The ‘Burden’ of Malaya

This excerpt, taken from Alfred R. Wallace’s record of his fieldtrip to Malaya in the years 1854 to 1862, reeks of that benevolent, white colonist mentality which was ubiquitous among his contemporaries. The notion of racial superiority – albeit woefully and wholly self-conceived – is evident in Wallace’s physical comparisons between the ‘Malayan races’ and the ‘high-class European[s]’. Not only are his commentaries utterly superficial, they are also imbued with the typical moral judgments, specifically in terms of the Malayan’s uncultivated ‘capability of civilization’. Literally speaking, Wallace may be congratulating them for having ‘passed beyond that first stage of savage life’, but his inherent sarcasm is simply too amusing to ignore.

The ‘need’ for the white men to bring their ‘culture’ to these savage lands, therefore, qualifies the colonial ‘burden’ for two primary reasons: to ‘confer blessings on the afflicted’ by a quasi-God figure with ‘pure benevolence’, as well as to inculcate the ‘system’ of trade among these ‘semi-barbarous’ brutes. The former is seen through Wallace’s valorization of ‘Rajah Brooke’ as a ‘superior being, come down upon earth’ who, like ‘Tuan’ Jim, ‘must go on’ with his civilizing mission despite the burdens of being ‘sneered at as an enthusiastic adventurer, or abused as a hard-hearted despot’. James Brooke is thereby transformed into the hero figure who is compelled to strive for a romanticized quest, one which is from the beginning deemed to futility.

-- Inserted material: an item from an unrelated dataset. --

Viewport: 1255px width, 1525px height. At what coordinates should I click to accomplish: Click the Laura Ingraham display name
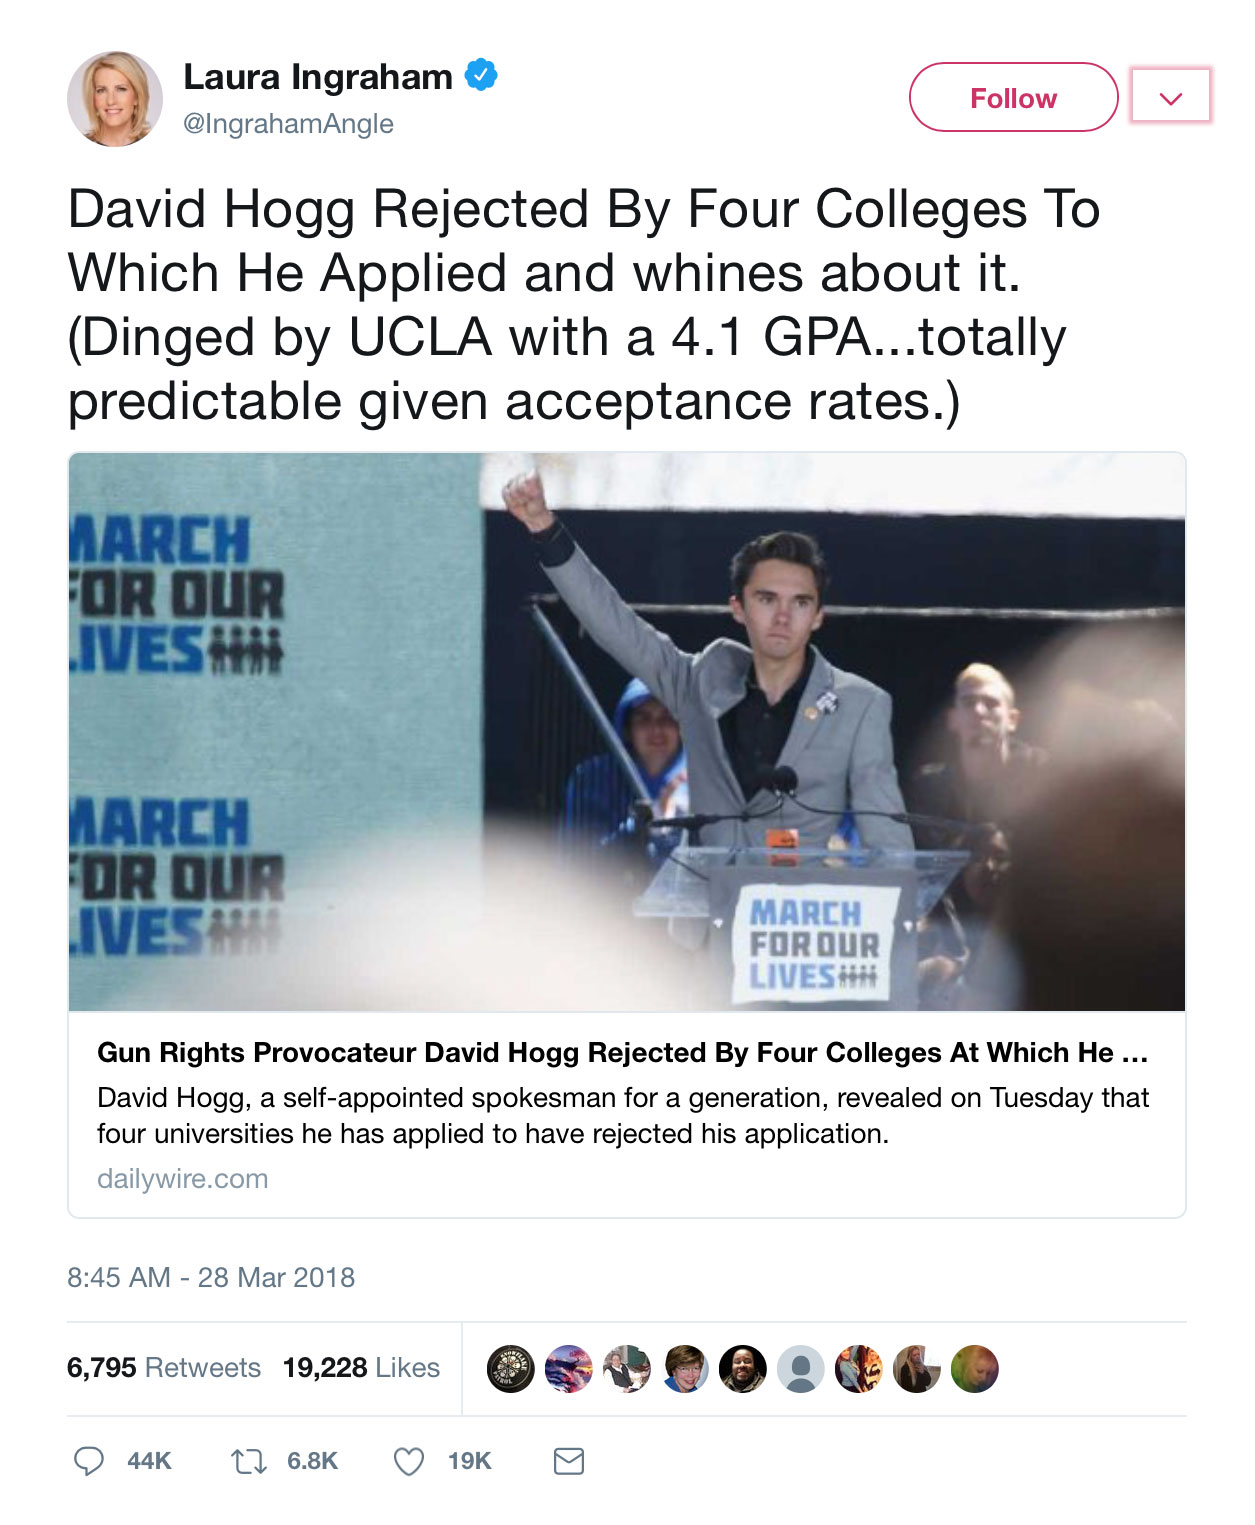tap(318, 77)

The supposition of Christian redemption (or salvation) aside, Wallace also imposes the need for these lower peoples to build up an economic ‘system’. He suggests that the financial empowerment from trading with the Europeans is the very means through which ‘the people are [now] well-fed and decently clothed’. However, it is not difficult to discern the greed of exploitation from the seemingly self-congratulatory, sacrificial tone in Wallace. (‘It must be remebered, that the [colonial] Government expended capital for years before any return was obtained’.)

To me, travel writing such as this is quite plainly written so as ‘to excite wealthy amateurs to explore them [that is, the ruin mess of uncivilied lands] thoroughly’ as well as to anchor the civilizing rhetoric among what Marlow called ‘the priveleged reader[s]’.